A drop shot is number one on northern smallmouth waters. But I caught two to three times as many smallies with a micro jig than with a drop shot at St. Clair and in Iowa.
When smallmouth feed on forage above the bottom, you can’t beat a drop shot and a swimming minnow bait for tempting bites up in the water column.
But there are times when the smallmouth focus on bottom forage like gobies, crayfish, larvae and nymphs. It’s unbelievable how many more fish you catch with a micro jig when that happens. If I didn’t see it with my own eyes, I wouldn’t have believed it.
Smallmouth also hug the bottom when there’s current. Even large bodies of water like St. Clair and the Great Lakes can have a substantial current. The smallmouth get behind a dip or rise in the bottom or a boulder where they can chill out of the flow and wait in ambush.
Ten years ago, you never heard much about micro jigs. Now many companies offer them. I worked with Missile Baits to design one of the first. We named it, simply, Ike’s Micro Jig.
It has a pill-shaped head similar to a Ned jig, a weed guard and a sparse skirt that has thin strands. The hook is small but stout and has a 90-degree line tie. It comes in 1/16- through 1/4-ounce sizes.
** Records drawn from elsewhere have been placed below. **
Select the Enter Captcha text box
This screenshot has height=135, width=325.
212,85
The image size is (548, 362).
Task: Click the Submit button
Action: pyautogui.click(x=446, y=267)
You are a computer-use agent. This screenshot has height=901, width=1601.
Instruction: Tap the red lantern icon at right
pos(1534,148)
I thread a small, low-action trailer onto the hook. I cut Berkley’s 3 1/2-inch Water Bugin half and dress the hook with the rear section of that bait. I do the same thing with Berkley’s 3 1/2-inch Maxscent Flat Worm. I cut the Flat Worm’s bulbous tail in half with scissors to make it look like a craw.
I keep it simple with colors — green pumpkin, watermelon, P&J and I’ll throw in a whitish shad pattern.
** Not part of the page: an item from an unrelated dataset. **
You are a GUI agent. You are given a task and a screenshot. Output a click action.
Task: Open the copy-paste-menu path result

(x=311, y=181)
The beauty of the Micro Jig is it’s one of the easiest baits you can throw. I fish it with the same tackle I use for the Ned rig, a 6-6 to 7-foot medium to medium-heavy spinning rod matched with 10-pound Berkley Forward Braid knotted to a 14- to 18-inch, 6- to 10-pound Berkley 100% Fluorocarbon leader.
I cast just past where I think the smallmouth are and let the Micro Jig sink to the bottom. Then I very slowly and methodically pull the jig over the bottom from 3 to 12 o’clock. I hold the rod in my right hand and angle it over my left shoulder. That gives me a few more feet to swing the rod back when I set the hook, as opposed to lifting the rod toward my face.
Just, pull, pull, pull along the bottom until you feel the jig hit an object, like the sand grass at St. Clair, chunk rock, a boulder or whatever. Then immediately stop retrieving and let the jig sit in place.
Even though the jig isn’t moving, that thin skirt continues to breath. I’m 100% certain this is why the Micro Jig is so effective. I let it sit there for five seconds or so, which gives the bass time to smell the Maxscent trailer. Bass can’t resist the combination of the subtle, lifelike motion and scent.
As much as I don’t love forward-facing sonar, it shows me when the smallmouth lie with their bellies tight to the bottom. Although there isn’t any separation between the bass and the bottom, I can see what I call “worming.” It looks kind of like an old break-dancing move. The bottom appears to be worming along slightly up and down.